- _What to do_:
The expected answer is the set of lines in the data below between the line holding "Select the angled" and the line holding "Click the 120", inclusive, written out exactly.

- _Exercise inputs_:
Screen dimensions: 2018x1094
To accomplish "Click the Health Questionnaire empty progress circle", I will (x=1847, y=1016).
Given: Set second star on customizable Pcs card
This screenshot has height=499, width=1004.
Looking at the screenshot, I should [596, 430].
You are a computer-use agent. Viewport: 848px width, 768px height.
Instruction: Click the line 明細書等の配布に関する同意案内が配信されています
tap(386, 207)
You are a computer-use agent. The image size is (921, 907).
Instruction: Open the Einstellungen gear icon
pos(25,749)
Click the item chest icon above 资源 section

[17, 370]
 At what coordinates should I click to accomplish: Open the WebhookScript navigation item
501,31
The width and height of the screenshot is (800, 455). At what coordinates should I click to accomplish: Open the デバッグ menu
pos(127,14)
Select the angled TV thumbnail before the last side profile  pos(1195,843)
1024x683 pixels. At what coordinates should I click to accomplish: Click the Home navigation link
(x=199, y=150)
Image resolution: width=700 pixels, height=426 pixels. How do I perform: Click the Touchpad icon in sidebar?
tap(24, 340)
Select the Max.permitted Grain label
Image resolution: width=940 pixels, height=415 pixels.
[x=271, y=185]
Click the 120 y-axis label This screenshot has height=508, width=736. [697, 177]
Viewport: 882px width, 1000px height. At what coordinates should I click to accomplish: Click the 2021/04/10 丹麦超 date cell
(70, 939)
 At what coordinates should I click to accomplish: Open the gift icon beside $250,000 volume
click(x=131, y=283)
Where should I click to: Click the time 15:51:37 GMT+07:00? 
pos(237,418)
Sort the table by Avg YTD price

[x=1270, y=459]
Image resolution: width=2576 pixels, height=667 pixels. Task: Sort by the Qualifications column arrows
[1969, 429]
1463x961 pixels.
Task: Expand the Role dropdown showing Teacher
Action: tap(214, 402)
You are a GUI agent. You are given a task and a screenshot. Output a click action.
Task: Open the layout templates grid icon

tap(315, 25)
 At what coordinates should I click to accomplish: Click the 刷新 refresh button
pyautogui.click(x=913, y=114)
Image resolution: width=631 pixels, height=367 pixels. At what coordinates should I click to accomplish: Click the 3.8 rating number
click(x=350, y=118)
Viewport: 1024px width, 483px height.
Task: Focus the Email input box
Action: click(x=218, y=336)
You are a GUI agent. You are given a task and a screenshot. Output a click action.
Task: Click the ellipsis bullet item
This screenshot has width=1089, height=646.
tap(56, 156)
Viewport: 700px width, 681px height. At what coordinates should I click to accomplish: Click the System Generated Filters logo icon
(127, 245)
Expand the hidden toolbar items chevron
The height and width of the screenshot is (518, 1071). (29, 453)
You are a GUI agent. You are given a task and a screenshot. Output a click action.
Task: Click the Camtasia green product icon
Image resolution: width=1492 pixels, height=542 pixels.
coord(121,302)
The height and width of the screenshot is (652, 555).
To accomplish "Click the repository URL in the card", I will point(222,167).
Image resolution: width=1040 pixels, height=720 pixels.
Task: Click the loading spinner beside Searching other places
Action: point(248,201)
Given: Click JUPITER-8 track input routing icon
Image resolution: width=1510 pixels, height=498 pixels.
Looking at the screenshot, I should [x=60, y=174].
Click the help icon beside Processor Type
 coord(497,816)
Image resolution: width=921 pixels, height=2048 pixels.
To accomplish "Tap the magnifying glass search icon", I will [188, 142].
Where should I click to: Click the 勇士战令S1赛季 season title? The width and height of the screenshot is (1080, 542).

- _Answer to this problem_:
Select the angled TV thumbnail before the last side profile  pos(1195,843)
1024x683 pixels. At what coordinates should I click to accomplish: Click the Home navigation link
(x=199, y=150)
Image resolution: width=700 pixels, height=426 pixels. How do I perform: Click the Touchpad icon in sidebar?
tap(24, 340)
Select the Max.permitted Grain label
Image resolution: width=940 pixels, height=415 pixels.
[x=271, y=185]
Click the 120 y-axis label This screenshot has height=508, width=736. [697, 177]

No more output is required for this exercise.